LeetCode 1168 - Optimize Water Distribution in a Village
The problem asks us to supply water to all houses in a village in the most cost-effective way. Each house has two options: either build a well in the house with a fixed cost, or connect the house to another house via pipes, where each pipe has its own construction cost.
Difficulty: 🔴 Hard
Topics: Union-Find, Graph Theory, Heap (Priority Queue), Minimum Spanning Tree
Solution
Problem Understanding
The problem asks us to supply water to all houses in a village in the most cost-effective way. Each house has two options: either build a well in the house with a fixed cost, or connect the house to another house via pipes, where each pipe has its own construction cost. The goal is to find a combination of wells and pipes that minimizes the total cost of supplying water to all houses.
The inputs are as follows: n is the number of houses, wells is an array where wells[i - 1] represents the cost to build a well in house i, and pipes is a list of triplets [house1, house2, cost] indicating the bidirectional pipe construction cost between house1 and house2. The output is a single integer representing the minimum total cost to supply water.
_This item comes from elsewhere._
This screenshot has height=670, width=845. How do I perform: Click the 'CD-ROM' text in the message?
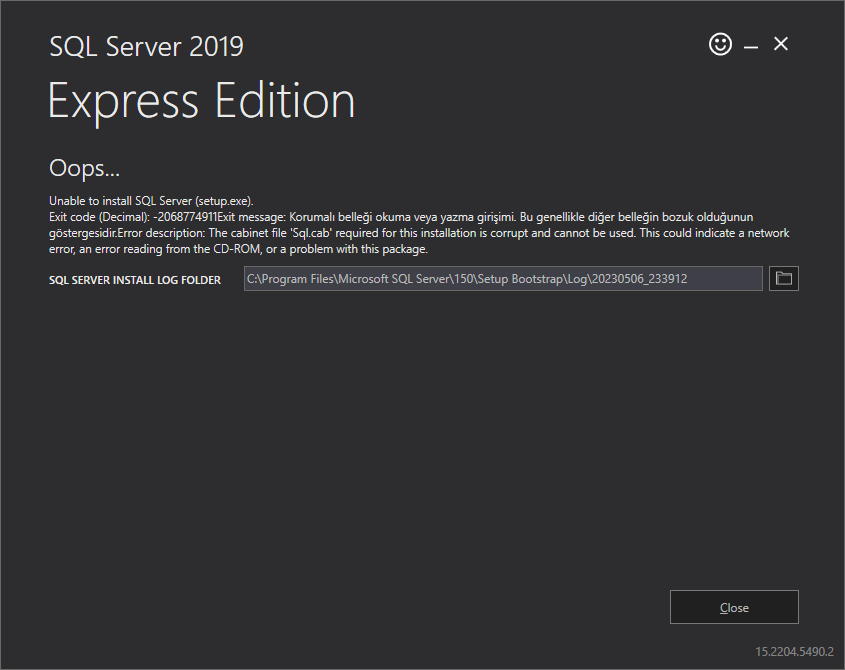(x=268, y=249)
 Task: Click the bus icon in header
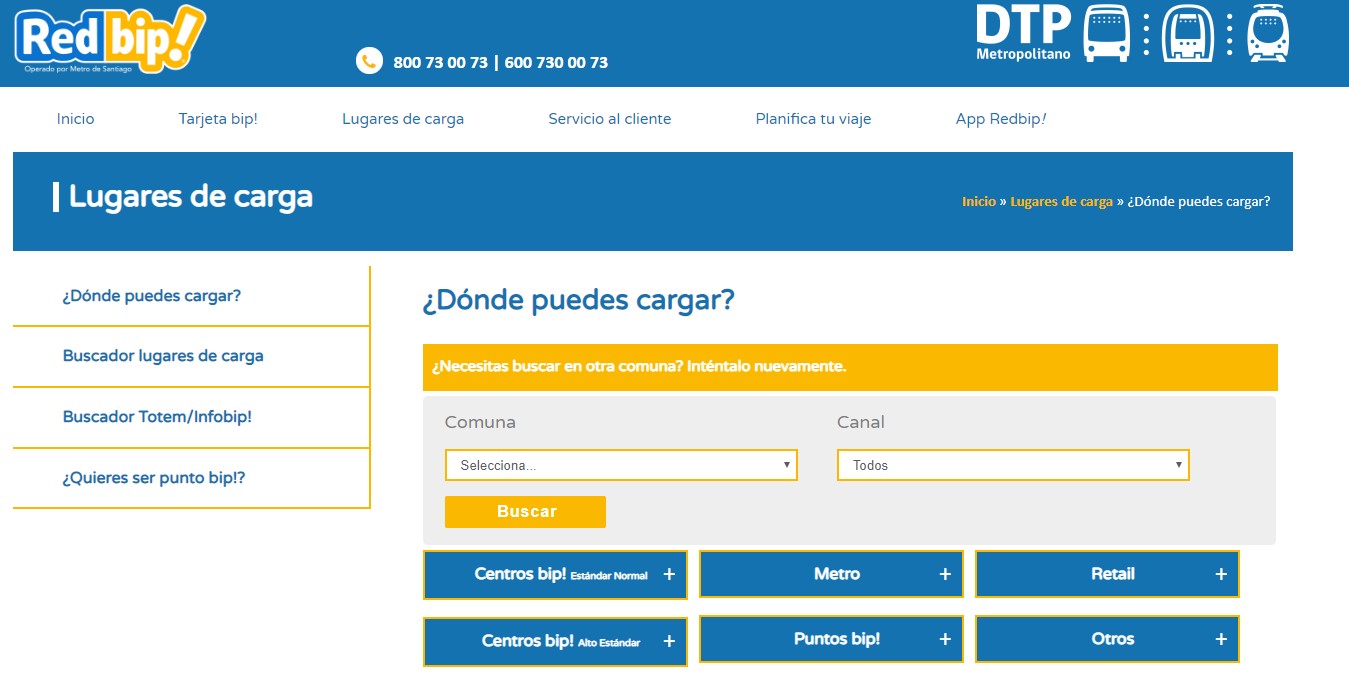point(1106,33)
Constraints indicate that n and the number of pipes can go up to 10,000 and costs can be as high as 100,000. This tells us that brute-force approaches that explore all combinations of wells and pipes are infeasible. Important edge cases include scenarios where building a well is cheaper than any pipe connection, or where multiple pipes connect the same pair of houses but with different costs.
Approaches
A brute-force approach would consider every combination of building wells and connecting pipes. For each subset of houses with wells, we would then attempt all possible pipe configurations to supply the remaining houses. While this is guaranteed to find the minimum cost, it is computationally infeasible due to combinatorial explosion, especially since the number of houses and pipes can reach 10,000.
The key insight for an optimal solution comes from graph theory. We can treat the problem as finding a Minimum Spanning Tree (MST). We introduce a virtual node representing a water source and connect it to each house with an edge weight equal to the well construction cost. Then, we treat all pipes as regular edges between houses. Using either Kruskal's algorithm with Union-Find or Prim's algorithm with a priority queue, we can efficiently find the MST, which represents the minimal combination of wells and pipes to supply water to all houses.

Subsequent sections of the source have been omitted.